Let $f:[-1, \infty) \rightarrow[-1, \infty)$ be given by $f(x)=(x+1)^{2}-1, x \geq-1$. Show that $f$ is invertible. Also, find the set $S=\left\{x: f(x)=f^{-1}(x)\right\}$.
Injectivity : Let $\mathrm{x}$ and $\mathrm{y} \in[-1, \infty)$, such that
$f(x)=f(y)$
$\Rightarrow(x+1)^{2}-1=(y+1)^{2}-1$
$\Rightarrow(x+1)^{2}=(y+1)^{2}$
$\Rightarrow(x+1)=(y+1)$
$\Rightarrow x=y$
So, $f$ is a injection.
Surjectivity : Let $\mathrm{y} \in[-1, \infty)$.
Then, $\mathrm{f}(\mathrm{x})=\mathrm{y}$
$\Rightarrow(\mathrm{x}+1)^{2}-1=\mathrm{y}$
$\Rightarrow \mathrm{x}+1=\sqrt{\mathrm{y}+1}$
$\Rightarrow \mathrm{x}=\sqrt{\mathrm{y}+1}-1$
Clearly, $\mathrm{x}=\sqrt{\mathrm{y}+1}-1$ is real for all $\mathrm{y} \geq-1$.

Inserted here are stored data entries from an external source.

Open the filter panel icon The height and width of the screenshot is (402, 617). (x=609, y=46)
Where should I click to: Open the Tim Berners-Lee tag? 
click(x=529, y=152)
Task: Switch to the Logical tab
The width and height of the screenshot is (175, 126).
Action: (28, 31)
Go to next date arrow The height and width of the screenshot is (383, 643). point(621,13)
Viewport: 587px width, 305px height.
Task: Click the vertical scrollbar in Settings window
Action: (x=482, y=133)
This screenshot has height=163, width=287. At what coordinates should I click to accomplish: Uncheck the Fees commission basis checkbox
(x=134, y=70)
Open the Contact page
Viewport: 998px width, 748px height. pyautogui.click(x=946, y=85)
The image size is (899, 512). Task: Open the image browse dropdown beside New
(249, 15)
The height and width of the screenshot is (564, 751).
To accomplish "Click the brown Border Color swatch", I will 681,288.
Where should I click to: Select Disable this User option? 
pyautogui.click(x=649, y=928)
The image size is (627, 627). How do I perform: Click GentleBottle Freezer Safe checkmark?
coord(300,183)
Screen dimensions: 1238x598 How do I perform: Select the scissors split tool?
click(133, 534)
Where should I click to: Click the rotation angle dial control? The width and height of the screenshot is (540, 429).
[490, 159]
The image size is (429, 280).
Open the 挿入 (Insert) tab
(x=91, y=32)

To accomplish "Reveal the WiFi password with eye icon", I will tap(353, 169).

Thus, every element $y \in[-1, \infty)$ has its pre-image $x \in[-1, \infty)$ given by $x=\sqrt{y+1}-1$.
$\Rightarrow f$ is a surjection.
So, $f$ is a bijection.
Hence, $f$ is invertible.
Let $f^{-1}(x)=y$ ...(1)
$\Rightarrow f(y)=x$
$\Rightarrow(y+1)^{2}-1=x$
$\Rightarrow(y+1)^{2}=x+1$
$\Rightarrow y+1=\sqrt{x+1}$
$\Rightarrow y=\pm \sqrt{x+1}-1$
$\Rightarrow f^{-1}(x)=\pm \sqrt{x+1}-1 \quad[$ from $(1)]$
$f(x)=f^{-1}(x)$
$\Rightarrow(x+1)^{2}-1=\pm \sqrt{x+1}-1$
$\Rightarrow(x+1)^{2}=\pm \sqrt{x+1}$
$\Rightarrow(x+1)^{4}=x+1$
$\Rightarrow(x+1)\left[(x+1)^{3}-1\right]=0$
$\Rightarrow x+1=0$ or $(x+1)^{3}-=0$
$\Rightarrow x=-1$ or $(x+1)^{3}=1$
$\Rightarrow x=-1$ or $x+1=1$
$\Rightarrow x=-1$ or $\mathrm{x}=0$
$\Rightarrow S=\{0,-1\}$